Читаем Воспоминания полностью

На втором курсе учащихся по существующему тогда правилу помощи колхозам отправили собирать картошку, кажется на неделю. Задержались мы немного дольше, дело было непривычное, нелегкое, условия жизни сносные, но не обычные – подъем в шесть утра, работа до девятнадцати с перерывом на обед, на поля доставляли на полуразбитой грузовой машине, и все по кочкам, по кочкам, подложив под голову мешок с лопатой – вроде ничего, досыпаешь. Кормили грубой, но сытной пищей, санитарные условия описывать не хочется. Но мы не унывали, среди нашей группы я был один парень, в остальных – по пять-шесть на группу. Там, на картошке, я поневоле научился более или менее сносно аккомпанировать на гитаре, подбирая на слух мелодии распространенных песен. Получалось лучше, чем в пионерлагере, да и песни были не заунывные, повеселее, то туристские, то полублатные, теперь уже и не повторю. Сдружились мы и с ревновавшей меня к гитаре Ларисой Дружининой, до того лучшей гитаристкой в техникуме.

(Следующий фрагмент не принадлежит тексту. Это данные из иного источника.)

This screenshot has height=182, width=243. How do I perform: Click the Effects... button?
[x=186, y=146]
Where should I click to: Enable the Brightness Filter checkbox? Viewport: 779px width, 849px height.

Вообще, что касается девочек и моего к ним отношения в техникуме, то ни одна из тех, кто учился со мной в группе, мне не нравилась. Внешне не подходили, да и скучными и неинтересными казались, говорить было не о чем, так мне казалось, завышенная оценка себя проявила уже с отрочества. В дальнейшем это сослужило мне недобрую службу, трудно я сходился с противоположным полом.

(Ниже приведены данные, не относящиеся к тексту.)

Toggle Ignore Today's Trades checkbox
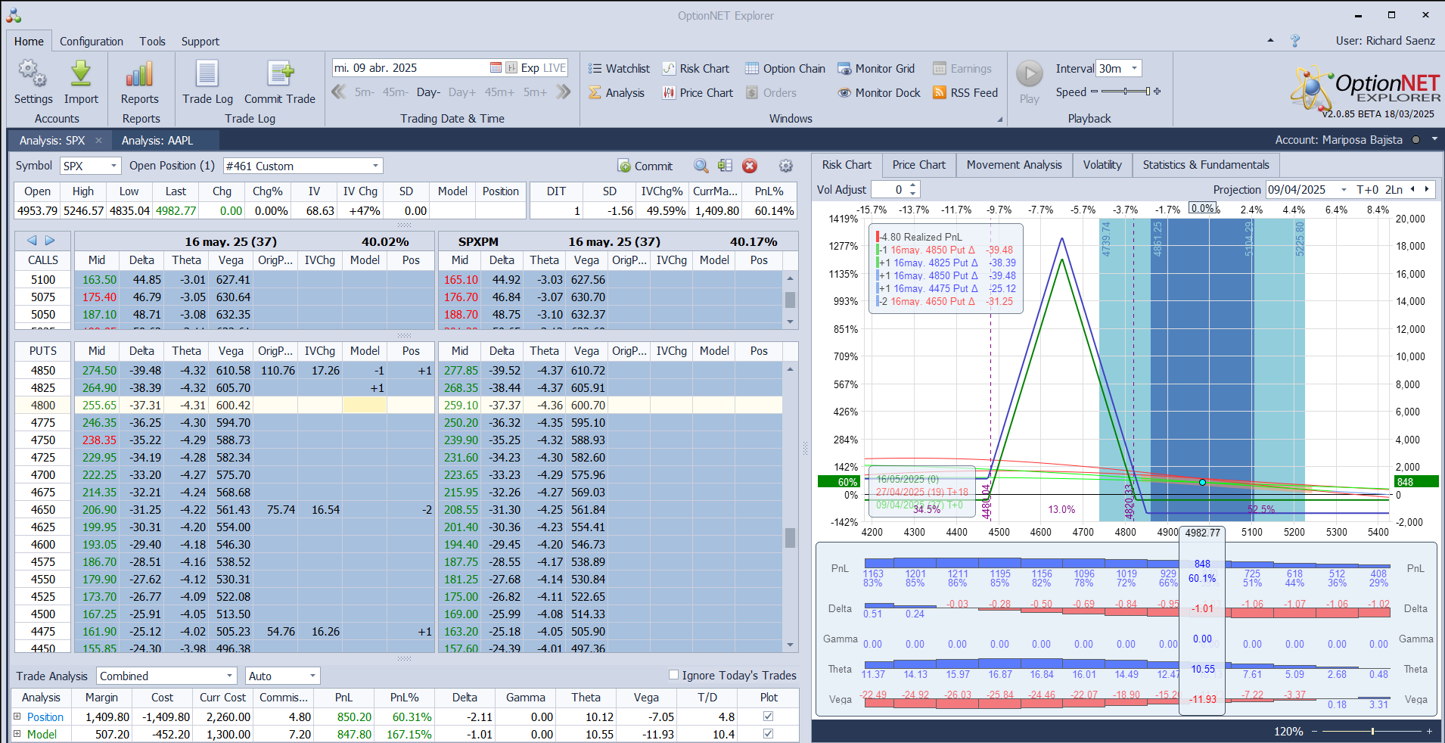This screenshot has height=743, width=1445. tap(673, 675)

Лариса Дружинина выделялась бойкостью характера, любопытством ко многому малоизвестному, порой интимному, и фразеологией с употреблением исковерканных английских слов, что считалось шиком в нашей в общем косной техникумской среде: «абкос» (видимо, оф коурс), «нафиг» (видимо, нафинг). Дружила она с парнем старше нее, художником, бывала и в художнических компаниях с их сленгом «чувиха», «бабки», «старик» и т. д. Позднее гораздо оказалось, что человек она была так себе, многое в жизни ее шло кувырком, не приносило радости ни ей, ни ближним. А пока она познакомила меня со своим другом, будущим мужем, Юрой Трусевичем, художником-живописцем. И вот уже с начала шестидесятых годов мы с ним поддерживали нечастые, но постоянные дружеские отношения.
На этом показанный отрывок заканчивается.